Our opinion is based on the Internal Revenue Code of 1986, as amended (the “Code”), Treasury regulations promulgated thereunder, judicial decisions, published positions of the Internal Revenue Service (the “Service”), and such other authorities as we have considered relevant, all as in effect on the date of this opinion and all of which are subject to change or differing interpretations, possibly with retroactive effect. A change in the authorities upon which our opinion is based could affect the conclusions expressed herein. Moreover, there can be no assurance that our opinion will be accepted by the Service or, if challenged, by a court.


Cohn Robbins Holdings Corp.

July 29, 2022

Page 3

 

Based upon the foregoing and subject to the assumptions, exceptions, limitations and qualifications set forth herein and in the Registration Statement under the heading “United States Federal Income Tax Considerations to U.S. Holders,” we are of the opinion that, for United States federal income tax purposes, the SPAC Merger should qualify as a “reorganization” within the meaning of section 368(a)(1)(F) of the Code.

Except as expressly set forth above, we express no other opinion. This opinion is being delivered prior to the consummation of the SPAC Merger and therefore is prospective and dependent on future events. This opinion is expressed as of the date hereof, and we are under no obligation to supplement or revise our opinion to reflect any legal developments, any factual matters arising subsequent to the date hereof, or the impact of any information, document, certificate, record, statement, factual representation, covenant, or assumption relied upon herein that becomes incorrect or untrue. No assurances can be given that future legislative, judicial, or administrative changes, on either a prospective or a retroactive basis, or future factual developments, would not adversely affect the accuracy of the conclusion stated herein.
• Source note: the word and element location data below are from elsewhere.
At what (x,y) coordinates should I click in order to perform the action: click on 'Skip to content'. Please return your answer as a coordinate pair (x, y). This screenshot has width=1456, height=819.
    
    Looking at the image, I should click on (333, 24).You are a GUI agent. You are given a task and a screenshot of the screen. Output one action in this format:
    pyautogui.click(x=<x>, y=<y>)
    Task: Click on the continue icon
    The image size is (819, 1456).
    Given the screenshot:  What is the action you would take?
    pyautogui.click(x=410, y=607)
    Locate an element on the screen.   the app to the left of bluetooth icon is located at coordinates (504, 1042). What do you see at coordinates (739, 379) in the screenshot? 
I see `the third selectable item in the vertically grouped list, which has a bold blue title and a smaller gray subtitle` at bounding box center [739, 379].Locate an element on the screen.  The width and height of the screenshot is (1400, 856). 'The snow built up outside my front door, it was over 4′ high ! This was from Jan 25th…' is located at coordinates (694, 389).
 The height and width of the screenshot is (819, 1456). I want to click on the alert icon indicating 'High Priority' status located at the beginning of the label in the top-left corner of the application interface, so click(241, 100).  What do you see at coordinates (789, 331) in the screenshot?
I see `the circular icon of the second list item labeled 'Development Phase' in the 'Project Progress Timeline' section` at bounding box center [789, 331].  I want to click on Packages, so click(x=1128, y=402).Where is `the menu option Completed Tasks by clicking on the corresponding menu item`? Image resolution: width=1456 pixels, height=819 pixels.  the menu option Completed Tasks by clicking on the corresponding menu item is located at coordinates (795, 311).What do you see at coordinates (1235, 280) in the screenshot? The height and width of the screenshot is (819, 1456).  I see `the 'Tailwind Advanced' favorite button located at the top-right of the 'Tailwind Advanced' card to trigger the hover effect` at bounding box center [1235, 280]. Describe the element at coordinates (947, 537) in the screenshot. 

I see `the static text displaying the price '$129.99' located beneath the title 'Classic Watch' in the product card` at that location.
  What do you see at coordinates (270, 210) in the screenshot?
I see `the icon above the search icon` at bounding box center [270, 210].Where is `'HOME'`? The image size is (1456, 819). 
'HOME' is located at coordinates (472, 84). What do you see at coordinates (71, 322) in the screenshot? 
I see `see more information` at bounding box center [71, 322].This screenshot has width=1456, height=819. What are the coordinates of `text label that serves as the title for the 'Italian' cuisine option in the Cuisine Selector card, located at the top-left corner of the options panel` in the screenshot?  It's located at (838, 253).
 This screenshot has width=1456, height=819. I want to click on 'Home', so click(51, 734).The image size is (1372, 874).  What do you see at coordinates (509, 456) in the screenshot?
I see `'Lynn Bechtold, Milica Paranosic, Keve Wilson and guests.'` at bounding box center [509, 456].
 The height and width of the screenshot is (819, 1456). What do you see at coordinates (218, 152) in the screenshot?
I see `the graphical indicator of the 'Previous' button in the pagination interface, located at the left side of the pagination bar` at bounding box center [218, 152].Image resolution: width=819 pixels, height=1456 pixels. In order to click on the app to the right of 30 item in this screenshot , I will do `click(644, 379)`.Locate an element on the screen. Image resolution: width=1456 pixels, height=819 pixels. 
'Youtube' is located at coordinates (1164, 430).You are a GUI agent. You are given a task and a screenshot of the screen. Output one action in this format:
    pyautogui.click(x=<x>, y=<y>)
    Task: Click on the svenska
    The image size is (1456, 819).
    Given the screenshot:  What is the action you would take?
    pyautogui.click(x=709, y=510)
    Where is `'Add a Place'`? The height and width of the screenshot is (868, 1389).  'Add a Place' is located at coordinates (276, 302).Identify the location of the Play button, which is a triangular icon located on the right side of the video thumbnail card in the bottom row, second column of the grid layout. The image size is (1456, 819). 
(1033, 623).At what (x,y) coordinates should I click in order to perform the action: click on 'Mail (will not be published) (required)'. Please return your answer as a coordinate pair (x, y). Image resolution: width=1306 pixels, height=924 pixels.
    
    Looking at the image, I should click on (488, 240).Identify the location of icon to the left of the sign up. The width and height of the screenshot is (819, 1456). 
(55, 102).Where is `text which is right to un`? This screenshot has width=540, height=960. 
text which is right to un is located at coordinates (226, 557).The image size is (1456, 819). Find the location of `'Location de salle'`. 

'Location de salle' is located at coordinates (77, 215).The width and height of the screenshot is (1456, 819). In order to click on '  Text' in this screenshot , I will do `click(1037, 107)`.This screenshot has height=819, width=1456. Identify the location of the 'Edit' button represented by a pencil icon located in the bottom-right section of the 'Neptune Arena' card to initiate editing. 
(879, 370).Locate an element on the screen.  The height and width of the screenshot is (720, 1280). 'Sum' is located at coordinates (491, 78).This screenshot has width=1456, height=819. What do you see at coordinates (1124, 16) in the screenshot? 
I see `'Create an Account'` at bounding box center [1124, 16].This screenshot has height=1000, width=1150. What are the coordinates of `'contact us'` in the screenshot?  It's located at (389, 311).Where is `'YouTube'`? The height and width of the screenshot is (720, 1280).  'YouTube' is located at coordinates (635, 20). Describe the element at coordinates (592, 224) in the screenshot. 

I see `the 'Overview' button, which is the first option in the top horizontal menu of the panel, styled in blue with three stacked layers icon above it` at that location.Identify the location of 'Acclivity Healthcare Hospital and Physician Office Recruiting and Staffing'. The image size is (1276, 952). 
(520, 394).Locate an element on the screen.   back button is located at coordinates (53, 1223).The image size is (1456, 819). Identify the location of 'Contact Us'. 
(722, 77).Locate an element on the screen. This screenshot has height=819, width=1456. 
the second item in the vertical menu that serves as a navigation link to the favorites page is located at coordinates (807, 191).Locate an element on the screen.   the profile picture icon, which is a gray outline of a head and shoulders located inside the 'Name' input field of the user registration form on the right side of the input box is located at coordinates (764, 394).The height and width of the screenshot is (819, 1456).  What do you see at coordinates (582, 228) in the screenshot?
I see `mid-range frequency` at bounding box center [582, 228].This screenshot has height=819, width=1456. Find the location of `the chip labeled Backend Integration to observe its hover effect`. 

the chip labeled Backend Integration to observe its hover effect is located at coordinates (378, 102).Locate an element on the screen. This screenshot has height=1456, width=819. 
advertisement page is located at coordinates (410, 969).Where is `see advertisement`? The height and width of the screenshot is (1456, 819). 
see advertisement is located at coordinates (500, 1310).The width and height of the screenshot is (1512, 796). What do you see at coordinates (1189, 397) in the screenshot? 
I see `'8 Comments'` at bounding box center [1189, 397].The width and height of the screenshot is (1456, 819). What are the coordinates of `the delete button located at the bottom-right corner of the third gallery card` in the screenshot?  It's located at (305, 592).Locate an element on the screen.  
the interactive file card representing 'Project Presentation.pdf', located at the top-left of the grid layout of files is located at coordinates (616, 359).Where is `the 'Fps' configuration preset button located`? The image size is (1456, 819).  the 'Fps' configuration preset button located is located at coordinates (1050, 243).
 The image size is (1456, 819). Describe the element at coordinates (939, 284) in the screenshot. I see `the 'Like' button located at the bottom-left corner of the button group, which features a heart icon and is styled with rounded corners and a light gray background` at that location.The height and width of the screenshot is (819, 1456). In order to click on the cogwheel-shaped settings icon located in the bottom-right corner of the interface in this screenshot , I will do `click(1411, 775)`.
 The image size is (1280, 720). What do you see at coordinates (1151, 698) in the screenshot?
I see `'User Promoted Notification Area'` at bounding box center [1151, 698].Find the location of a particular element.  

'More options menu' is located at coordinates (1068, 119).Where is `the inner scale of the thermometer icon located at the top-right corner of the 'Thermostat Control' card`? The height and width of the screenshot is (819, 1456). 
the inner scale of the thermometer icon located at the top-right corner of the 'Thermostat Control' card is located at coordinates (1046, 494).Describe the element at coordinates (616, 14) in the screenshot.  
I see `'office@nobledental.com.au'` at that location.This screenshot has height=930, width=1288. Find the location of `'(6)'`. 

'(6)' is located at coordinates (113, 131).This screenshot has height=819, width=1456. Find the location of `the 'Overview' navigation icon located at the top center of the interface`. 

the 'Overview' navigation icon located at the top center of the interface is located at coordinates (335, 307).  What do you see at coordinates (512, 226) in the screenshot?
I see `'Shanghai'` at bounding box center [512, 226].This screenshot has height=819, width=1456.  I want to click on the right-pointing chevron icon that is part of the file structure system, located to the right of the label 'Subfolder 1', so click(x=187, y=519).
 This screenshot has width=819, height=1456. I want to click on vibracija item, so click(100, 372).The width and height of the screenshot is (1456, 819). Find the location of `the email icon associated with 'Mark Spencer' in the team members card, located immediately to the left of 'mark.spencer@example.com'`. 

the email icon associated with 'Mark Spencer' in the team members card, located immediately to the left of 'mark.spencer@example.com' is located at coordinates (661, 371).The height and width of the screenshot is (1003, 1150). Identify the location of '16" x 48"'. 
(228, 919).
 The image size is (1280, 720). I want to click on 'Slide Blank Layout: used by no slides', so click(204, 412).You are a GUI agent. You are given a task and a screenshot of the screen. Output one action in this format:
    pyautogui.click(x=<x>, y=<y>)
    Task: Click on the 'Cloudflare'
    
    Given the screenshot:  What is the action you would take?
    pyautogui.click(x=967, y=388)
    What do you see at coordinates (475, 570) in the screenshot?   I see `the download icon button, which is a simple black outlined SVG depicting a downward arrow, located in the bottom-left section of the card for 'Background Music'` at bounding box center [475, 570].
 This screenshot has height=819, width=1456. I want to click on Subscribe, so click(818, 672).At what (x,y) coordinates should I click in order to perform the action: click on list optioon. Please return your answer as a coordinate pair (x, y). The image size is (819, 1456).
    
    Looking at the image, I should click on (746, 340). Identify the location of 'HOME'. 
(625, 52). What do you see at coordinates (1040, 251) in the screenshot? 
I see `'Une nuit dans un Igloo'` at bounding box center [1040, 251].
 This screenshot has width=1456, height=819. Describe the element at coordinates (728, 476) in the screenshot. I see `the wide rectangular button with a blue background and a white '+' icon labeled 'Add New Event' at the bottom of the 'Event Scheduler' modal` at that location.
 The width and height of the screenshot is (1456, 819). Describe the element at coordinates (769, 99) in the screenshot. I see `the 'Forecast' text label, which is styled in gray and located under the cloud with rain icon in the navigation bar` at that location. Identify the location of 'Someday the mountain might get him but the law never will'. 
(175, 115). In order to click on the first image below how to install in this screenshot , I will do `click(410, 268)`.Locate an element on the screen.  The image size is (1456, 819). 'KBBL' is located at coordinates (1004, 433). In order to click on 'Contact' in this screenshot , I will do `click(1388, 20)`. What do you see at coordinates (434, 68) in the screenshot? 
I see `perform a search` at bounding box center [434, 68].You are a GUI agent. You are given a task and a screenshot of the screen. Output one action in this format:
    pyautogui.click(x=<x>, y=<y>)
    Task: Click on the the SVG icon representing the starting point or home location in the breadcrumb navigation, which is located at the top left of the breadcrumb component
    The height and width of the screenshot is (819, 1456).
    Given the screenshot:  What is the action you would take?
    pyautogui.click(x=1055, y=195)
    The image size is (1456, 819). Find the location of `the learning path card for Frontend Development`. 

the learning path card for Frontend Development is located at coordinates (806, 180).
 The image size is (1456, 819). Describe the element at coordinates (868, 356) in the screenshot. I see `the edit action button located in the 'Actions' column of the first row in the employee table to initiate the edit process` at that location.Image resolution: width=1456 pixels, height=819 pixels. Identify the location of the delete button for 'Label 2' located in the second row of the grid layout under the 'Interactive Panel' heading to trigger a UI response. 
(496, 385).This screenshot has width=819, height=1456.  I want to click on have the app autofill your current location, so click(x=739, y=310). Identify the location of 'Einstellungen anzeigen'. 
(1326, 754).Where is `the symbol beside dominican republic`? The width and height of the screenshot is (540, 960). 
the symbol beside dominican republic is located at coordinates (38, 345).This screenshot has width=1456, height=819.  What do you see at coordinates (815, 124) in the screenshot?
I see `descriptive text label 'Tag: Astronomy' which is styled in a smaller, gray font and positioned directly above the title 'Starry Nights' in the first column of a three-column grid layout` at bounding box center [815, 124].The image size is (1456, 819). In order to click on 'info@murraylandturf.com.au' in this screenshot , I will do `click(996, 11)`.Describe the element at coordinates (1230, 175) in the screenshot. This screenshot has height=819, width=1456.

In accordance with the requirements of Item 601(b)(23) of Regulation S-K under the Securities Act of 1933, we hereby consent to the filing of this opinion as an exhibit to the Registration Statement and the use of our name under the heading “United States Federal Income Tax Considerations to U.S. Holders” in the Registration Statement. In giving this consent, we do not admit that we come within the category of persons whose consent is required under section 7 of the Securities Act of 1933 or the rules and regulations of the SEC thereunder.